Nvidia CEO Jensen Huang enjoyed a victory lap Tuesday as the company convened its annual GTC conference. Of 25,000 in-person attendees, a select few were representatives of Nvidia's growing ecosystem of technology partners.
The GPU giant is leaning on allied providers to help spread AI usage and hardware consumption across industries.
“We have a whole lineup for enterprise now,” Huang said. “These will be available from all of our partners.”
In the race to train more capable large language models and deploy smarter generative AI technologies, Nvidia has been a clear winner. The company’s quarterly revenues skyrocketed over the last two years, surpassing in its most recently completed quarter the $27 billion reported for its full 2023 fiscal year.
The rapid ascent “speaks to how pervasive generative AI is becoming,” Forrester Senior Analyst Alvin Nguyen said. “Everybody's wishing they could be in Nvidia’s shoes at this point.”
Several key technology providers tightened their orbit around Nvidia Tuesday.
Accenture rolled out an agent-building platform built on Nvidia technology and said it would leverage the chipmaker’s new family of Llama Nemotron reasoning models to develop up to 100 industry-specific agents this year. Nvidia partnered with Accenture, Deloitte, Microsoft, SAP and several other companies to deploy the models.
“Accenture has partnered with Nvidia since 2018 but our relationship has certainly accelerated over the past year due to the demand for generative AI in the enterprise and Nvidia’s growing enterprise software capabilities,” Tom Stuermer, senior managing director and lead of the Accenture Nvidia business group, said in an email.
Oracle also jumped on the agentic bandwagon. The cloud and software provider deployed an Nvidia microservices software integration to help enterprises build cloud-based agentic applications Tuesday. Oracle and Nvidia are collaborating on deployment blueprints to help enterprises provision cloud compute services for AI workloads, the companies said in a joint announcement.
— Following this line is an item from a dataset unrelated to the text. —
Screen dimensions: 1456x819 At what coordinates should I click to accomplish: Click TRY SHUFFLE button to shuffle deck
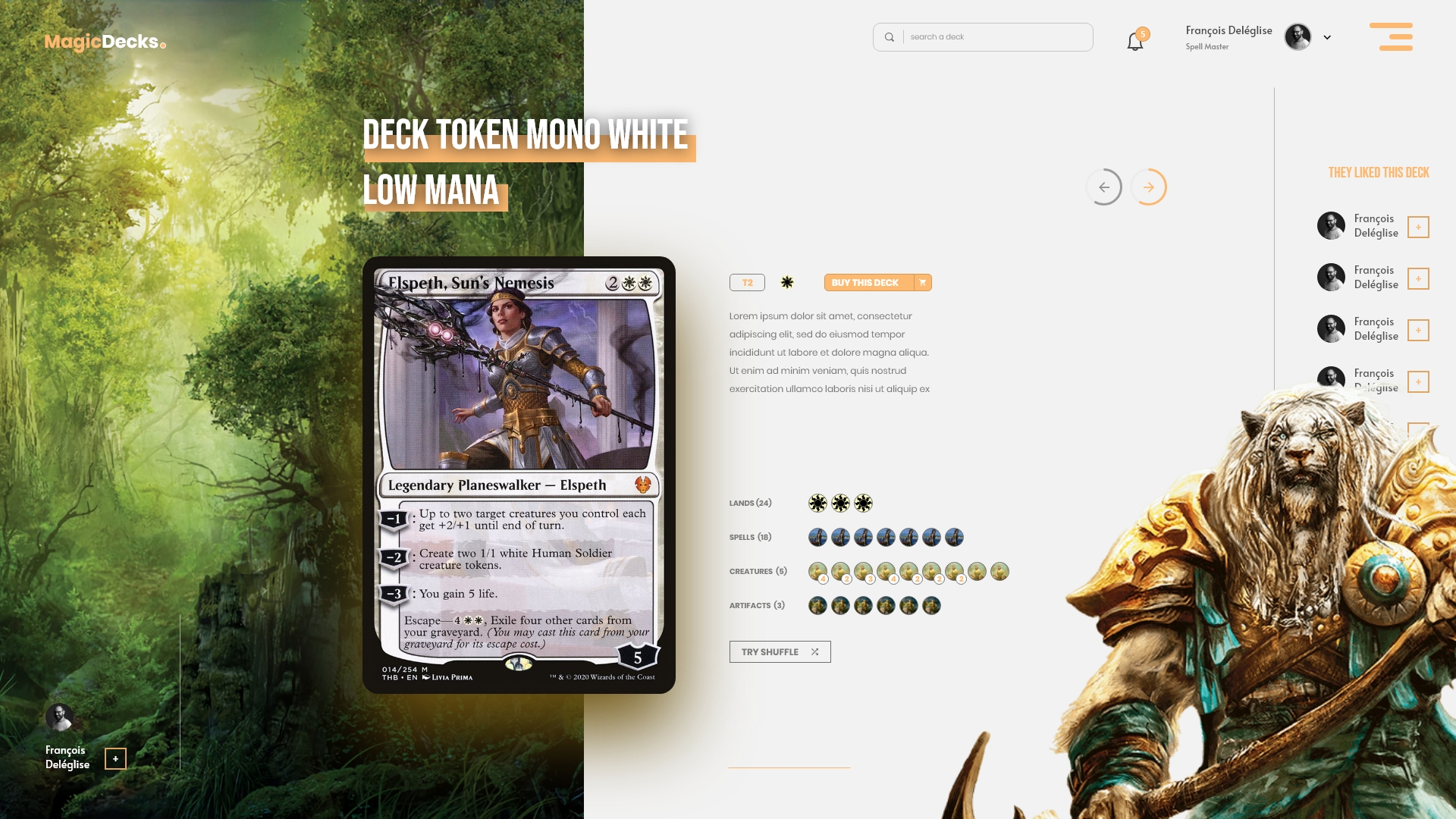(x=779, y=651)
IBM fired up Nvidia H200 GPUs in its cloud and said it plans to integrate its watsonx AI platform with Nvidia microservices Tuesday. IBM is one of several technology providers signed on to deploy a GPU-powered Nvidia data platform with AI query agents, according to a separate announcement.
“All these partnership announcements are carrying the message of what Nvidia does well out to enterprises” Nguyen said. “They’re speaking in the language that enterprises want to hear in order to make that new technology palatable for enterprise.”
The agentic shift
As big tech turns to task-specific autonomous agents to help sell enterprises on generative AI’s business value, Nvidia is eying its next revenue stream.
“The amount of computation we need at this point as a result of agentic AI, as a result of reasoning, is easily 100 times more than we thought we needed this time last year,” Huang said Tuesday. “I expect data center buildouts to reach a trillion dollars, and I am fairly certain we're going to reach that very soon.”
Analysts agree. Dell’Oro anticipates AI consumption will drive data center capital expenditures beyond $1 trillion annually by 2029, as hyperscalers continue pouring massive amounts of capital into capacity buildouts.
In addition to supplying cloud providers with GPUs, Nvidia is pursuing a growing segment of AI revenues generated by enterprises that aren’t part of the company’s traditional customer base — including the finance and healthcare industries, retail and manufacturing.
“Nvidia's growing role in the enterprise IT space is a paradigm shift, signaling the importance of AI as an integral part of any IT strategy,” Scott Bickley, advisory fellow at Info-Tech Research Group, said in an email. “Nvidia has migrated from being a hardware provider to an AI enabler, driving enterprise transformation.”
Partners like Accenture and IBM are crucial enterprise connection points for Nvidia. They represent a pathway into the enterprise space for a company that just a few years ago was best known for its gaming chips.
“Enterprises and folks that serve enterprises, like IBM and Accenture, are very focused on what AI is going to do for the lives of their companies,” Jack Gold, founder and principal analyst at J.Gold Associates, told CIO Dive. “These partners are working with big IT shops, and they know that they are going to have to deploy AI capabilities, not just in the cloud, but also within their services and on-prem.”
Nvidia’s fortunes remain tethered to the big cloud providers and the AI compute resources they continue to stockpile. AWS, Microsoft and Google Cloud have already signaled their intentions to spend heavily on AI infrastructure through the end of the year. Oracle said earlier this month it plans to double its capital investments.
As enterprise AI strategies mature and agentic capabilities gain traction, Nvidia hardware will land in enterprise data centers and private clouds, too.
“We’re moving from an era of mostly AI in AWS, Azure and Google Cloud to an era where more and more companies are going to bring AI servers in-house,” Gold said. “It might not say Nvidia on the box, but you’re going to have increasing amounts of Nvidia hardware installed mostly as part of somebody else's systems.”